>>>

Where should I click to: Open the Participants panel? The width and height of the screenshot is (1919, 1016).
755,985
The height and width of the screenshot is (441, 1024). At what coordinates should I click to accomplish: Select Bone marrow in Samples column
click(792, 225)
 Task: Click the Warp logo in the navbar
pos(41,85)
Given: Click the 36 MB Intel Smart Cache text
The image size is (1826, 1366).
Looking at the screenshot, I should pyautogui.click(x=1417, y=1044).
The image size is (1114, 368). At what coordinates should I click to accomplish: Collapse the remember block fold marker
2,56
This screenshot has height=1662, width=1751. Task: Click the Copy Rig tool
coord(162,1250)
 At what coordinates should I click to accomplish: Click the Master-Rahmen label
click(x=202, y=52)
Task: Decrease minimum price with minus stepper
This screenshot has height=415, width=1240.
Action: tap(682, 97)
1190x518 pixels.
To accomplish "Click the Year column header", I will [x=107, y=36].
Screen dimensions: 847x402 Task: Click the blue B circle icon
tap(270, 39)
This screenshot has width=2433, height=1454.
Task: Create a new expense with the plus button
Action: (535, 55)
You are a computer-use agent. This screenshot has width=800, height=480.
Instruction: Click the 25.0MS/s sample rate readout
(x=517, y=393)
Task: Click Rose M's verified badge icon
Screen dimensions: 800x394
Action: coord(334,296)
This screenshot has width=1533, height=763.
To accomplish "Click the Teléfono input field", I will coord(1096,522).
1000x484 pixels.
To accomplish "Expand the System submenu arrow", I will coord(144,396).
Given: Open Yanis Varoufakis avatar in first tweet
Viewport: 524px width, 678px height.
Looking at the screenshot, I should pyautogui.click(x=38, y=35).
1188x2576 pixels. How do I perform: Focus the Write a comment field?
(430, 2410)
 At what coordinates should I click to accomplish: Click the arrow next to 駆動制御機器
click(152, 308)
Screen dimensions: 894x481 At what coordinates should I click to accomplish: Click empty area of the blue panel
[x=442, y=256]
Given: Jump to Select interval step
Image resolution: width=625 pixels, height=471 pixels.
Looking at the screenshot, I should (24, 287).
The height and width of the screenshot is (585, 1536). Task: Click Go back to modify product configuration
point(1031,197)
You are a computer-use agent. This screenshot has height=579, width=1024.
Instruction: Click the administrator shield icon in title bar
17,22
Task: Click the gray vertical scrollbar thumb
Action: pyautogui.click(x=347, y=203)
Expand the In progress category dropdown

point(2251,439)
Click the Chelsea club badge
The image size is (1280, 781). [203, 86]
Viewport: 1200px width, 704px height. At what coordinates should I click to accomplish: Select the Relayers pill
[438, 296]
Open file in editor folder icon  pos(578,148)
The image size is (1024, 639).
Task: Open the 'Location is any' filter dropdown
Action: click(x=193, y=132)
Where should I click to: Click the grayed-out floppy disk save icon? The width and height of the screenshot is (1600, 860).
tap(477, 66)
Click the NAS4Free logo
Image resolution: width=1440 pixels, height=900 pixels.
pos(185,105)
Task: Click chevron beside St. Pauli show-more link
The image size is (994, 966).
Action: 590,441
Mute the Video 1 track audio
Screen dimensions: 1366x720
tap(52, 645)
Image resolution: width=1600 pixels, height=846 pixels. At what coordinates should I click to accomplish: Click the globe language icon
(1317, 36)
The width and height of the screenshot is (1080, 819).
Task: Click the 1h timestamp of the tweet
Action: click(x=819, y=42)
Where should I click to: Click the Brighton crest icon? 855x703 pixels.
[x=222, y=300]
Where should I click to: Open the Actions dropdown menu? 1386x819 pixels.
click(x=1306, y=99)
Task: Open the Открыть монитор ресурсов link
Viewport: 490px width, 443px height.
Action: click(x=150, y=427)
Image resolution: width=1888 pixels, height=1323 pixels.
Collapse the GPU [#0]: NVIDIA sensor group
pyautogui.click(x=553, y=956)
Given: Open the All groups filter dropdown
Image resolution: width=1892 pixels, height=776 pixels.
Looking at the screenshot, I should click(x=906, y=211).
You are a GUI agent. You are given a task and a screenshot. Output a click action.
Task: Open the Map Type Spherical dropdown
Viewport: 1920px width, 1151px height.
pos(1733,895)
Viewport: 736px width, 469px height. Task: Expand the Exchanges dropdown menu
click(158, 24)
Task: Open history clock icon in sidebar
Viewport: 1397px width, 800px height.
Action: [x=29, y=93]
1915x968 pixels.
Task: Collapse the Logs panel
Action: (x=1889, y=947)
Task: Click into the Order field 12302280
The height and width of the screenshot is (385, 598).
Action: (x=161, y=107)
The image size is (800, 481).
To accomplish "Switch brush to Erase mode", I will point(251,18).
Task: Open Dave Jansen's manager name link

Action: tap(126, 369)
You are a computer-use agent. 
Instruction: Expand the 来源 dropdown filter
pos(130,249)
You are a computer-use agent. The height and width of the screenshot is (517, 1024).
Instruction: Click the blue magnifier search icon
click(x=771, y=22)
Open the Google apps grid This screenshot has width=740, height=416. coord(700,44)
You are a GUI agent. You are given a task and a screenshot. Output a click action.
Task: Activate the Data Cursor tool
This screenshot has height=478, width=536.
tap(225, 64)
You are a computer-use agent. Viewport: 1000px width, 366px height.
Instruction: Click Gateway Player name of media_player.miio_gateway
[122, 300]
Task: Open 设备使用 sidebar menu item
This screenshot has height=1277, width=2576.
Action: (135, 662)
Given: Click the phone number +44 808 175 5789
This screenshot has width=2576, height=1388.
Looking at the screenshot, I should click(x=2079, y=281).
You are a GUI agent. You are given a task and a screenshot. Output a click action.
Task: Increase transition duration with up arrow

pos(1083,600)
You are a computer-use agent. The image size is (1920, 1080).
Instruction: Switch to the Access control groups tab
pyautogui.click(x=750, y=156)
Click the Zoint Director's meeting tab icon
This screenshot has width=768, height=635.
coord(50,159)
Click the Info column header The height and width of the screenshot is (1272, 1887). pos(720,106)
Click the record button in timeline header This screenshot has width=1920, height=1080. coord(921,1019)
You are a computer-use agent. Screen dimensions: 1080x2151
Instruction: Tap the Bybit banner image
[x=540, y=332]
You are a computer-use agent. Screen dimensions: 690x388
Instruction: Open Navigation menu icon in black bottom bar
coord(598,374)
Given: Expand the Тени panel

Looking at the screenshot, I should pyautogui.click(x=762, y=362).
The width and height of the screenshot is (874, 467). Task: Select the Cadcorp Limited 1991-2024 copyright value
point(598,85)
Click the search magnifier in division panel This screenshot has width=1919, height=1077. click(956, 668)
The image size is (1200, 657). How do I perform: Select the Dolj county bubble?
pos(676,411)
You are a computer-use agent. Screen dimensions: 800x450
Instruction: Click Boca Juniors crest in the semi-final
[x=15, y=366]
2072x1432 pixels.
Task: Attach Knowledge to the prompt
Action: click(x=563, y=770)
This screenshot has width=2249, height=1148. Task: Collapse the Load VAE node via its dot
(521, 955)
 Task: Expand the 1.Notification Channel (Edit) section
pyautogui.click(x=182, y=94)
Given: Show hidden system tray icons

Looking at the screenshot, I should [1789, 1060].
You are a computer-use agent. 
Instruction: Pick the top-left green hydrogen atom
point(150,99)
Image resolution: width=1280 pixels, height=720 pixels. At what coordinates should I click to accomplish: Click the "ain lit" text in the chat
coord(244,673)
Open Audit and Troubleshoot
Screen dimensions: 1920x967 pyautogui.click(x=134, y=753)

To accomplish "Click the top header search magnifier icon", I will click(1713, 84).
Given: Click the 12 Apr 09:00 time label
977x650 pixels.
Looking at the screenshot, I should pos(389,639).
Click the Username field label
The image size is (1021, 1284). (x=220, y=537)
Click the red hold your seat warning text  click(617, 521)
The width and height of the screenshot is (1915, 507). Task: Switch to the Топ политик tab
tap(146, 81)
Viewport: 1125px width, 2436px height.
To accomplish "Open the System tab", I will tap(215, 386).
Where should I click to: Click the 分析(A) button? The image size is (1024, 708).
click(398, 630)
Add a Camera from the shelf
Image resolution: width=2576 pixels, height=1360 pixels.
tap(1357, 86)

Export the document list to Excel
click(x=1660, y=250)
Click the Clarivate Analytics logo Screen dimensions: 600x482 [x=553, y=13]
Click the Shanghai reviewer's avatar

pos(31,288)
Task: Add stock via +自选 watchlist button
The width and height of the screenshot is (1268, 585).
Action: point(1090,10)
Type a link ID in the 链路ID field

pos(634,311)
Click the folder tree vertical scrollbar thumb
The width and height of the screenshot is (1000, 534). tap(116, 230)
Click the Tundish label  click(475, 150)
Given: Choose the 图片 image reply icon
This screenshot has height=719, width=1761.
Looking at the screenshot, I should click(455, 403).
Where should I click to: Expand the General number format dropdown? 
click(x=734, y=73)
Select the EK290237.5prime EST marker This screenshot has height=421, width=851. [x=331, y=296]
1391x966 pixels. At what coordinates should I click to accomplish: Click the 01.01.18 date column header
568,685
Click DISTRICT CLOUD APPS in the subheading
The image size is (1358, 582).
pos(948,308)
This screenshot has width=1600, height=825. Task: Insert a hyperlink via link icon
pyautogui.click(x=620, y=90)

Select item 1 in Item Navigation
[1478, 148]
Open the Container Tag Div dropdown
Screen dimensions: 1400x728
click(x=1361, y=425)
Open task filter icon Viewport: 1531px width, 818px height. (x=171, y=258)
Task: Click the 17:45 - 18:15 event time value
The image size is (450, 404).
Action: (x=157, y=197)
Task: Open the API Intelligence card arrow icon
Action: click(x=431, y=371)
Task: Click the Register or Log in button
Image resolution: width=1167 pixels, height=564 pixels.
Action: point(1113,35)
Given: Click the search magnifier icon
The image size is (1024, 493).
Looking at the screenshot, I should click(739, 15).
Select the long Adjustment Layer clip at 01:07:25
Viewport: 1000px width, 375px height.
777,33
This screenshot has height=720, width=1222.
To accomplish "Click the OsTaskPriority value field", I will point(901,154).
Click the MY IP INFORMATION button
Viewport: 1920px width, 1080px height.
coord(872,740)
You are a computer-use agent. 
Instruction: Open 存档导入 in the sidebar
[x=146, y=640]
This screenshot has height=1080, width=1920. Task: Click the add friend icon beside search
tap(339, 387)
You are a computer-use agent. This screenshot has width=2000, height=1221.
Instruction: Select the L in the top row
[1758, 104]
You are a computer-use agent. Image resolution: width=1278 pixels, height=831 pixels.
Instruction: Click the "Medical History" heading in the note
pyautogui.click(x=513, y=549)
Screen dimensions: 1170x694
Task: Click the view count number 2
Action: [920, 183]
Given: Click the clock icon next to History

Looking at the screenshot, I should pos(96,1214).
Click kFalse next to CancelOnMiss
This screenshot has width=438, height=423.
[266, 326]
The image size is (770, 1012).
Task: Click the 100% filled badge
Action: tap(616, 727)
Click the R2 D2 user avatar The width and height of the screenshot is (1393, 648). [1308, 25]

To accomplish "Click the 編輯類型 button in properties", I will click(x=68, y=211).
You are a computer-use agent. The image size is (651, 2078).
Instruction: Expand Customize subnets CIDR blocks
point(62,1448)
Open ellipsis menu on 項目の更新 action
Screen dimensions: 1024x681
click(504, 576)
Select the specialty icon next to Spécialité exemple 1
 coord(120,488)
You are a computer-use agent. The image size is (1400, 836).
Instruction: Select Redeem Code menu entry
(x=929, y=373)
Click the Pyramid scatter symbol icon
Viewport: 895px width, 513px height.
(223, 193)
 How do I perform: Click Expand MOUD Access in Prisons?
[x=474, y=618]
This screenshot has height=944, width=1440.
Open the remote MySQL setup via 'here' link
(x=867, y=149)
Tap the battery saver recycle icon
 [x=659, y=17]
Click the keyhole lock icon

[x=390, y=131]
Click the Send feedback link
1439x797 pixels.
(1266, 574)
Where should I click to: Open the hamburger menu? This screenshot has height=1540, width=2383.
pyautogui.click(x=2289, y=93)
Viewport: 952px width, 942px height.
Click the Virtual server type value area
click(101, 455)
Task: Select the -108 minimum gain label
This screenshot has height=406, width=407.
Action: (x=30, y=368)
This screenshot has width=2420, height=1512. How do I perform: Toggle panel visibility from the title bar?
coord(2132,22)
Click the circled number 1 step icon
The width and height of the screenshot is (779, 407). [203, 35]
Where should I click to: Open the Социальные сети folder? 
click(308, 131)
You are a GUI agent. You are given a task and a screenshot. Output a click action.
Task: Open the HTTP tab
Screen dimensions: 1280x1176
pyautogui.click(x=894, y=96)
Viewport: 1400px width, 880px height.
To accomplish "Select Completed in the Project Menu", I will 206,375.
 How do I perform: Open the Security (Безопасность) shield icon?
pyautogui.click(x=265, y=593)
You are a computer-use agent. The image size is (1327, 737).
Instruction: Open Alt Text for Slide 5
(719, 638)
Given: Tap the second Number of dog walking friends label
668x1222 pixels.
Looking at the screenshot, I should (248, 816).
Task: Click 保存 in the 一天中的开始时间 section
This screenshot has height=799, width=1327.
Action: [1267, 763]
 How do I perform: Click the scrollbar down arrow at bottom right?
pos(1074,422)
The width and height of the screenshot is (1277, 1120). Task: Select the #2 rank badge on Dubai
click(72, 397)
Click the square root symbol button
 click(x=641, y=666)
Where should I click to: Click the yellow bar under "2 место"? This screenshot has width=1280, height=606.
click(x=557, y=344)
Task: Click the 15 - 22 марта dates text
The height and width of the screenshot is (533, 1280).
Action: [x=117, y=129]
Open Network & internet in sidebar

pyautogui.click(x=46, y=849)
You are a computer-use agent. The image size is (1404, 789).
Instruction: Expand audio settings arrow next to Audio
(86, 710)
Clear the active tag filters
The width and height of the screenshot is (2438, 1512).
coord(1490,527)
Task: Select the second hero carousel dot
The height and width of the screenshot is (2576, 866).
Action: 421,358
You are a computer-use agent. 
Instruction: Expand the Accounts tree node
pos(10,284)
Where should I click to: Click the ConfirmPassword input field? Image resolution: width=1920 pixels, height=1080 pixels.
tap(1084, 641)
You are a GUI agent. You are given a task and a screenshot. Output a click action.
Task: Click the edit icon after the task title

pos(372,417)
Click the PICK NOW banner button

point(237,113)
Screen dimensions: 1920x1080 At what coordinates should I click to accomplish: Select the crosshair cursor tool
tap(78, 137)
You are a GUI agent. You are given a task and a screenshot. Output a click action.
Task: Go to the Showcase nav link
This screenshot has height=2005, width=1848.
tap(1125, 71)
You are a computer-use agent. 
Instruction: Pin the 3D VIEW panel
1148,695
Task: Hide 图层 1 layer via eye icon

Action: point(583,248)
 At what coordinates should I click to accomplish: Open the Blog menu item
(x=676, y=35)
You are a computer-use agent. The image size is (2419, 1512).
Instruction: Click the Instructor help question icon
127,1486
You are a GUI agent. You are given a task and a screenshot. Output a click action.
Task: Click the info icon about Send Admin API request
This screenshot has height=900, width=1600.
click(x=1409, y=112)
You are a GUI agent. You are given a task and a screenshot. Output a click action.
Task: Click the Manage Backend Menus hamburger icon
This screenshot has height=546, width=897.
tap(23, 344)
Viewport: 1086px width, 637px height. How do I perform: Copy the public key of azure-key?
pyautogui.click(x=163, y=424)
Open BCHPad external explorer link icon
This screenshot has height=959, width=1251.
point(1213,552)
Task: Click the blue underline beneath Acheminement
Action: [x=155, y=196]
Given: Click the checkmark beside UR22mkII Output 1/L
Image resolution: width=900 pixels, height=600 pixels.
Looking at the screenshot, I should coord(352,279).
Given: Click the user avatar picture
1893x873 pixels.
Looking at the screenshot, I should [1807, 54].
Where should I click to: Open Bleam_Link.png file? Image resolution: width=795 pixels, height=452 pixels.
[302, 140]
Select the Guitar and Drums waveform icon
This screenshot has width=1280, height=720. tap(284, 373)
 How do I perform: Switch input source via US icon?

<<<

● WHAT THIS TASK INVOLVES: Please return, unchanged, the records above from the line containing "Click the search magnifier in" through the line containing "point(150,99)".

● RESPONSE:
Click the search magnifier in division panel This screenshot has width=1919, height=1077. click(956, 668)
The image size is (1200, 657). How do I perform: Select the Dolj county bubble?
pos(676,411)
You are a computer-use agent. Screen dimensions: 800x450
Instruction: Click Boca Juniors crest in the semi-final
[x=15, y=366]
2072x1432 pixels.
Task: Attach Knowledge to the prompt
Action: click(x=563, y=770)
This screenshot has width=2249, height=1148. Task: Collapse the Load VAE node via its dot
(521, 955)
 Task: Expand the 1.Notification Channel (Edit) section
pyautogui.click(x=182, y=94)
Given: Show hidden system tray icons

Looking at the screenshot, I should [1789, 1060].
You are a computer-use agent. 
Instruction: Pick the top-left green hydrogen atom
point(150,99)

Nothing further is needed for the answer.